(Records from a pointing dataset)
--- start ---
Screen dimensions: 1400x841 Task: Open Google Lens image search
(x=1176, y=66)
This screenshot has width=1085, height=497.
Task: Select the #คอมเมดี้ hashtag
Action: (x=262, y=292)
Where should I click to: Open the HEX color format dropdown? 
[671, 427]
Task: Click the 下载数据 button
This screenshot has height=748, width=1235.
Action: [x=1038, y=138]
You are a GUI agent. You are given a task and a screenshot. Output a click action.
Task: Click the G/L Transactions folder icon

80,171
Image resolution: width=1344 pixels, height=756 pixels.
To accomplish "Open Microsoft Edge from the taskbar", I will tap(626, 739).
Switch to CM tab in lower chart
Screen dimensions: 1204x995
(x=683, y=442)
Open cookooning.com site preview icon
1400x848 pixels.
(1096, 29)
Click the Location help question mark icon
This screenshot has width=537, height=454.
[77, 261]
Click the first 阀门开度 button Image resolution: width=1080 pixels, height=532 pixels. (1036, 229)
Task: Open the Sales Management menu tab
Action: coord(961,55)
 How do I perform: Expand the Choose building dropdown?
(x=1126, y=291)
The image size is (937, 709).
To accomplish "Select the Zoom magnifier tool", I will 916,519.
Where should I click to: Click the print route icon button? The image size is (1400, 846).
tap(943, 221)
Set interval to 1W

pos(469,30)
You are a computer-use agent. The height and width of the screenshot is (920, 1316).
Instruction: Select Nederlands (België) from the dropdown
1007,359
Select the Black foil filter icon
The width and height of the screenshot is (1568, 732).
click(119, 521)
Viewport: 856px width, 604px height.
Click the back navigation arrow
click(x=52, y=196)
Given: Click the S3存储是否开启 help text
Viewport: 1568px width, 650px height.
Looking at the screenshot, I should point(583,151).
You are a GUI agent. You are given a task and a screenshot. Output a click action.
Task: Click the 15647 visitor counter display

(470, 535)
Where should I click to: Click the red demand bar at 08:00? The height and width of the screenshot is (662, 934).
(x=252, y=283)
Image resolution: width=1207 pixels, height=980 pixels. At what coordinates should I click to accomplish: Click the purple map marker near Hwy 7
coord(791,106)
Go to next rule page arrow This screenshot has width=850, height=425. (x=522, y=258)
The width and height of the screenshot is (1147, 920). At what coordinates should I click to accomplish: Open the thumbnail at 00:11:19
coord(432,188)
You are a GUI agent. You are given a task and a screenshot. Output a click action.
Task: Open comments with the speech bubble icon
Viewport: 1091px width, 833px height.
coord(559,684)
--- end ---
*PROBLEM DETAILS*. Extract everything from the first line of the records down to the line that contains "Go to next rule", with both of those lines included, and reproduce each line without any change.

*THE RESPONSE*.
Screen dimensions: 1400x841 Task: Open Google Lens image search
(x=1176, y=66)
This screenshot has width=1085, height=497.
Task: Select the #คอมเมดี้ hashtag
Action: (x=262, y=292)
Where should I click to: Open the HEX color format dropdown? 
[671, 427]
Task: Click the 下载数据 button
This screenshot has height=748, width=1235.
Action: [x=1038, y=138]
You are a GUI agent. You are given a task and a screenshot. Output a click action.
Task: Click the G/L Transactions folder icon

80,171
Image resolution: width=1344 pixels, height=756 pixels.
To accomplish "Open Microsoft Edge from the taskbar", I will tap(626, 739).
Switch to CM tab in lower chart
Screen dimensions: 1204x995
(x=683, y=442)
Open cookooning.com site preview icon
1400x848 pixels.
(1096, 29)
Click the Location help question mark icon
This screenshot has width=537, height=454.
[77, 261]
Click the first 阀门开度 button Image resolution: width=1080 pixels, height=532 pixels. (1036, 229)
Task: Open the Sales Management menu tab
Action: coord(961,55)
 How do I perform: Expand the Choose building dropdown?
(x=1126, y=291)
The image size is (937, 709).
To accomplish "Select the Zoom magnifier tool", I will 916,519.
Where should I click to: Click the print route icon button? The image size is (1400, 846).
tap(943, 221)
Set interval to 1W

pos(469,30)
You are a computer-use agent. The height and width of the screenshot is (920, 1316).
Instruction: Select Nederlands (België) from the dropdown
1007,359
Select the Black foil filter icon
The width and height of the screenshot is (1568, 732).
click(119, 521)
Viewport: 856px width, 604px height.
Click the back navigation arrow
click(x=52, y=196)
Given: Click the S3存储是否开启 help text
Viewport: 1568px width, 650px height.
Looking at the screenshot, I should point(583,151).
You are a GUI agent. You are given a task and a screenshot. Output a click action.
Task: Click the 15647 visitor counter display

(470, 535)
Where should I click to: Click the red demand bar at 08:00? The height and width of the screenshot is (662, 934).
(x=252, y=283)
Image resolution: width=1207 pixels, height=980 pixels. At what coordinates should I click to accomplish: Click the purple map marker near Hwy 7
coord(791,106)
Go to next rule page arrow This screenshot has width=850, height=425. (x=522, y=258)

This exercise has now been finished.